→ TASK ITEM
Every line from the line containing "in remote toolbar" through the end of the data is to be reproduced exactly, excluding pictures.

-- RECORDS SUPPLIED follows --

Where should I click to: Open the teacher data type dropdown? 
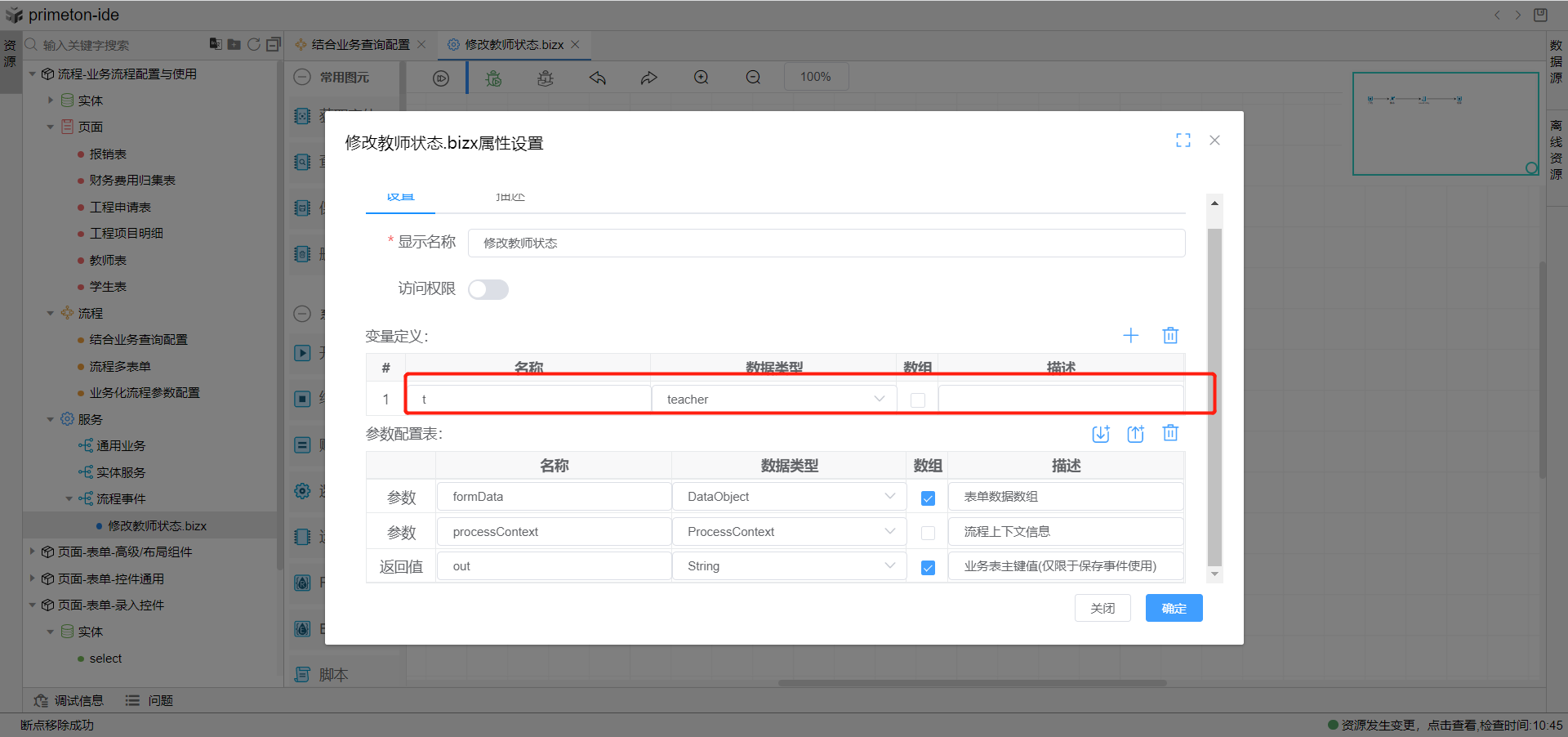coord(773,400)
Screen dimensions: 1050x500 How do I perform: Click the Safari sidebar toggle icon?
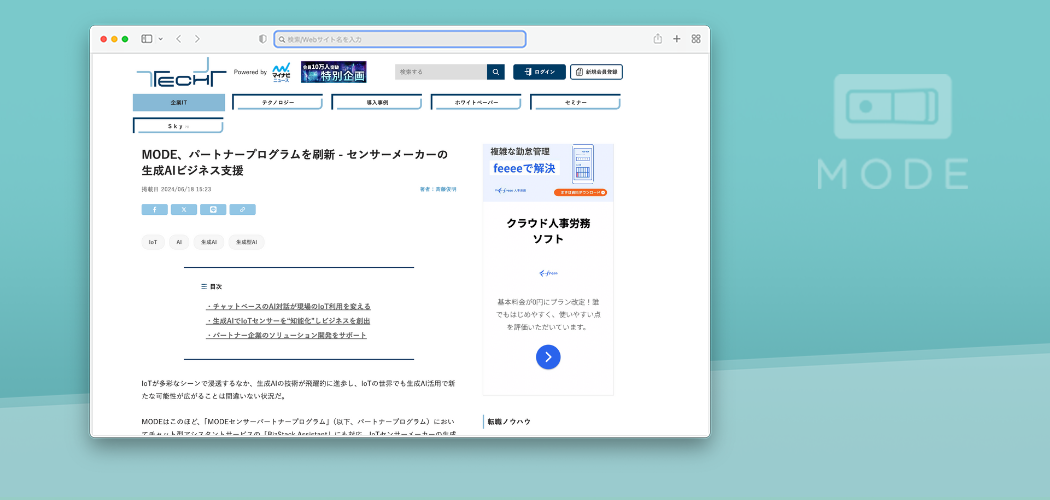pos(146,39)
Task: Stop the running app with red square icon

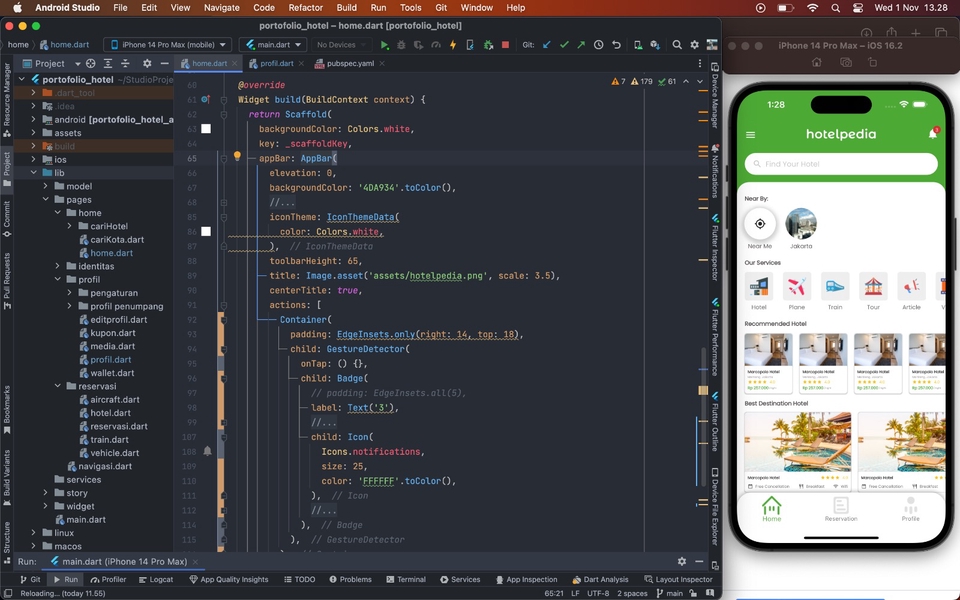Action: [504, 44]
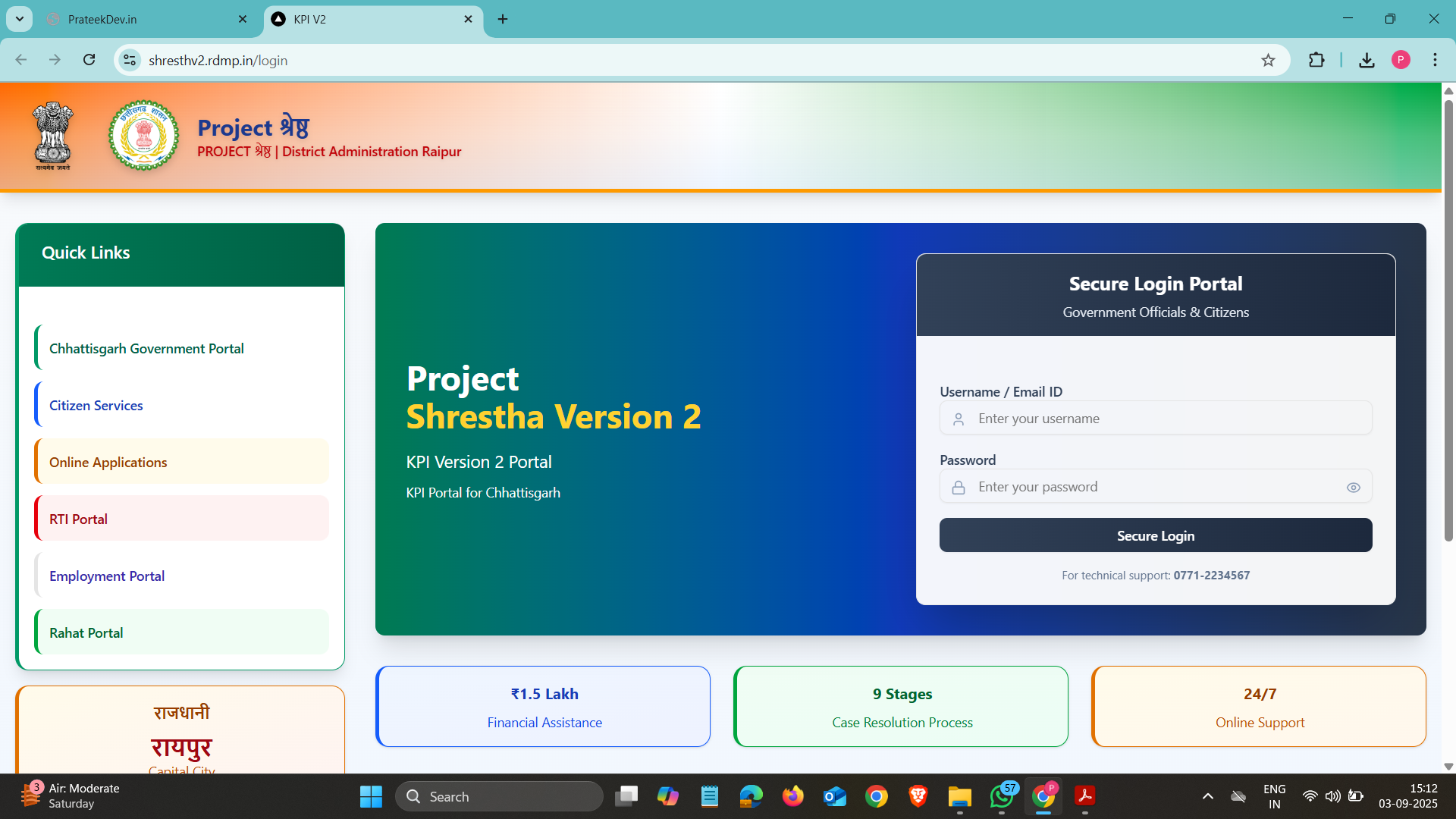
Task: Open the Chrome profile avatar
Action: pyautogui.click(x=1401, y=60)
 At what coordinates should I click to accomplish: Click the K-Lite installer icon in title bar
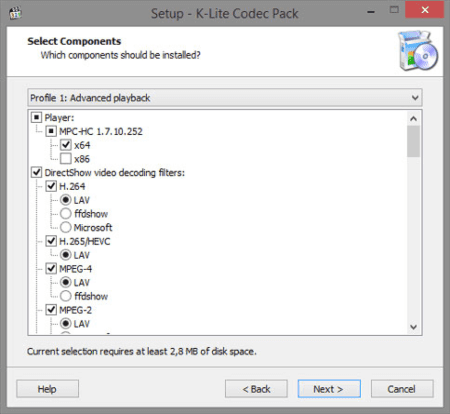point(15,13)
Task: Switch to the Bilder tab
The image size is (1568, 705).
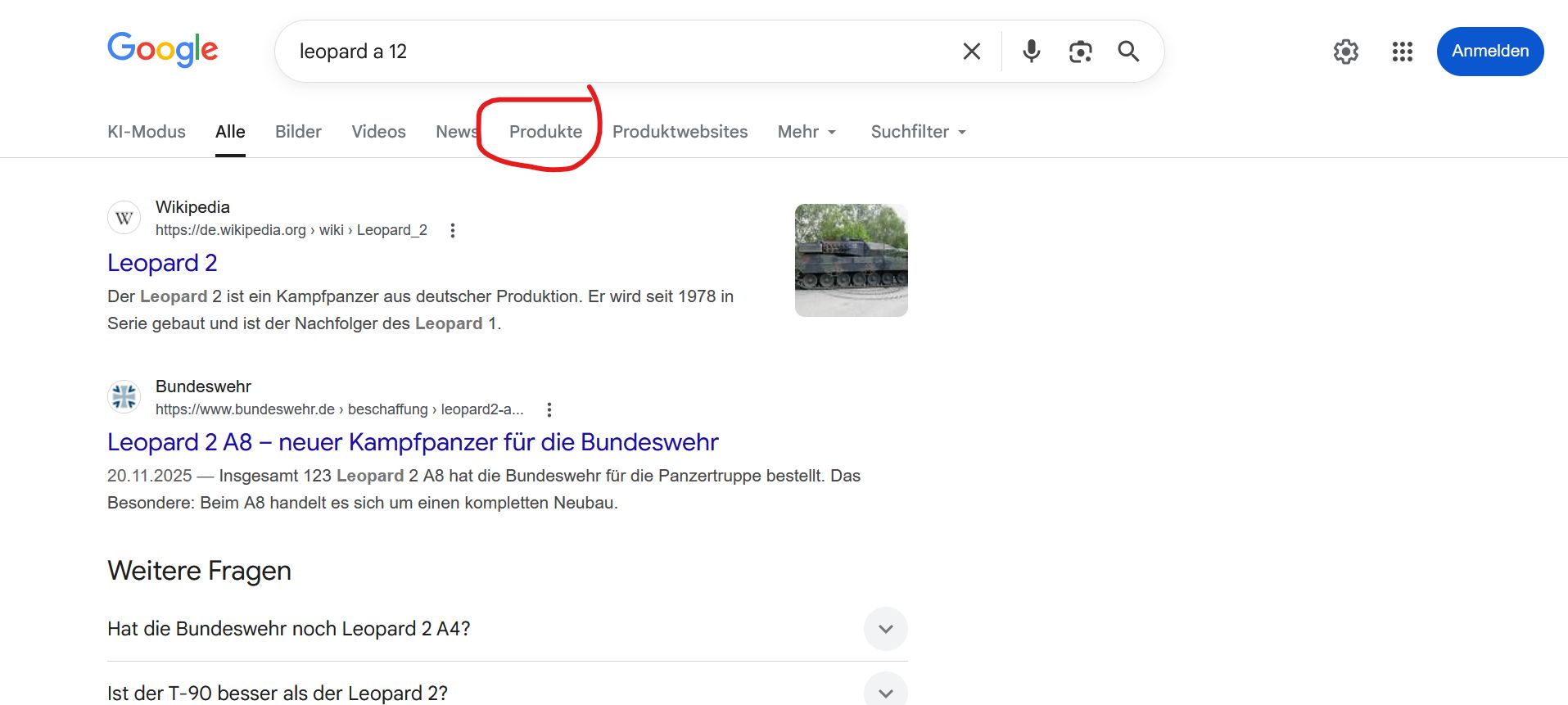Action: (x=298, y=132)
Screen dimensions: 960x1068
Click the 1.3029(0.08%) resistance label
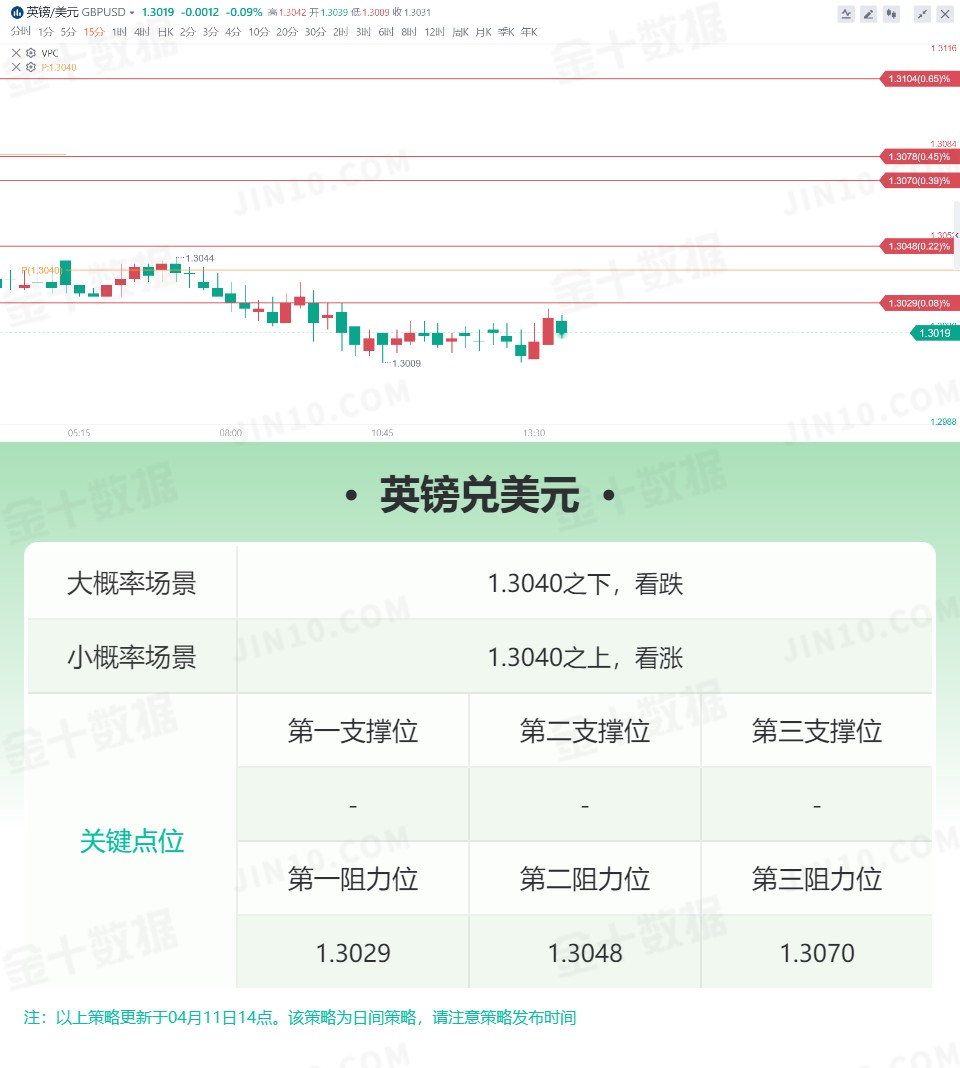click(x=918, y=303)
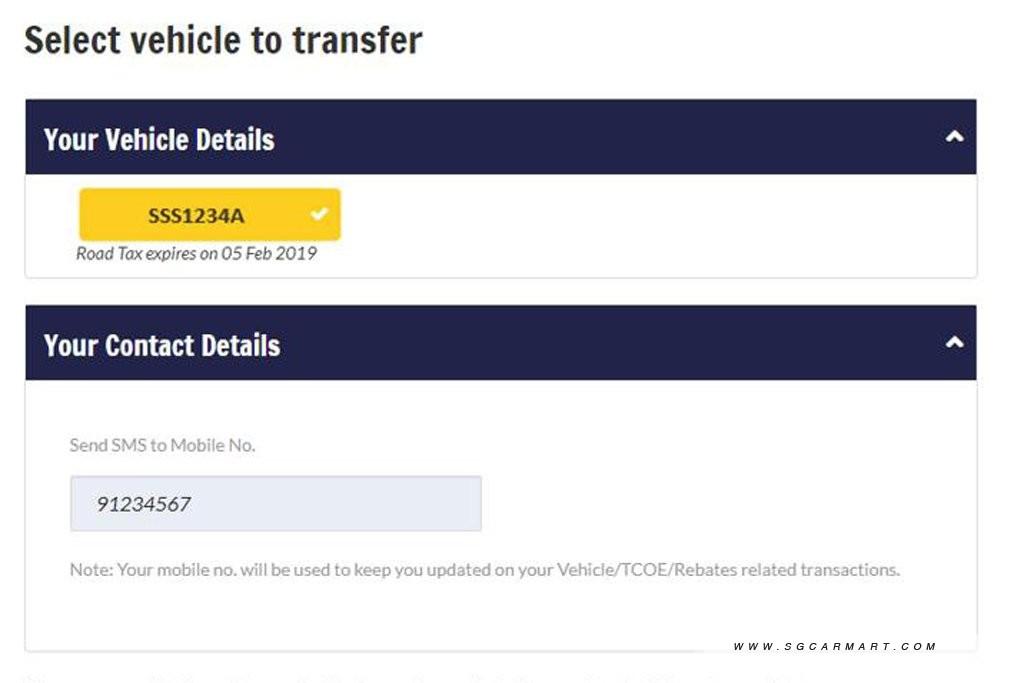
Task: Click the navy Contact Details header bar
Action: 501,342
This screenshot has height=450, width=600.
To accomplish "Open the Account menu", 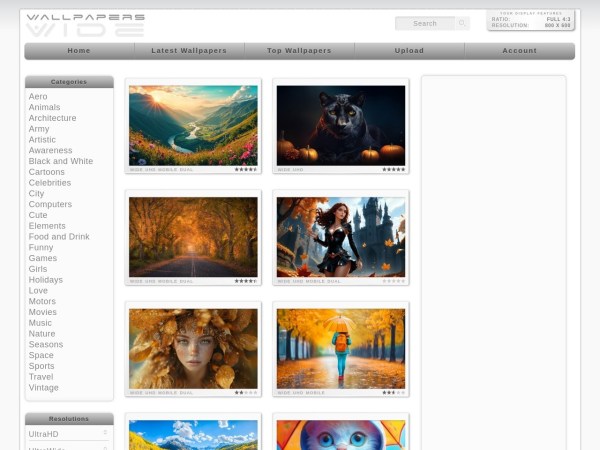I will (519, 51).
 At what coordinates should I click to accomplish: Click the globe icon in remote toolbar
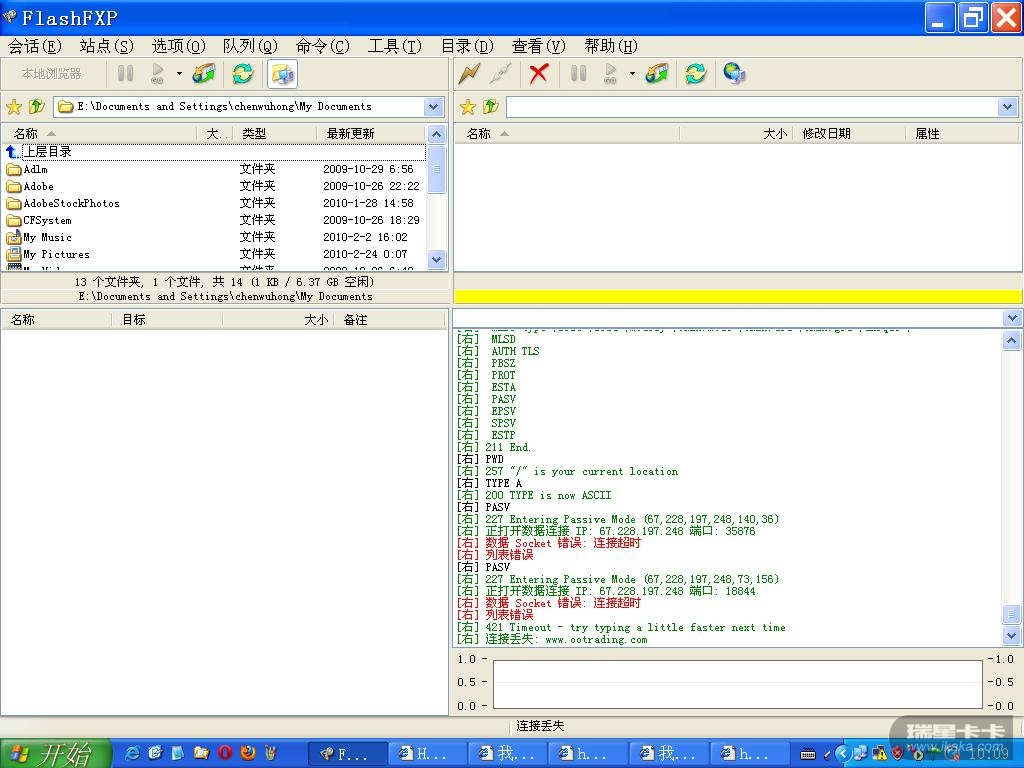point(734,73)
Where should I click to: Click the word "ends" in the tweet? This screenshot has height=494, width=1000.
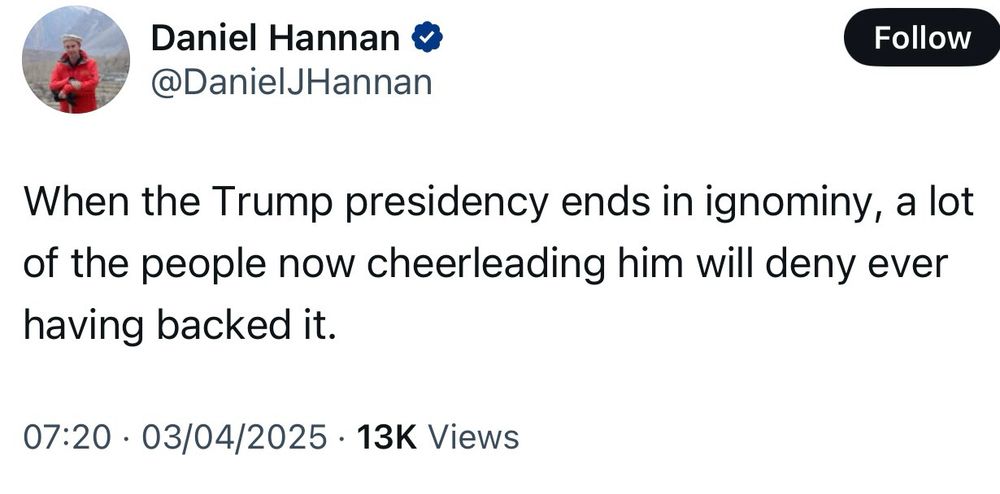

-- RECORDS SUPPLIED concluded --

→ ANSWER TO THIS PROBLEM
 At what coordinates should I click to accomplish: Click the globe icon in remote toolbar
point(734,73)
Where should I click to: Click the word "ends" in the tweet? This screenshot has height=494, width=1000.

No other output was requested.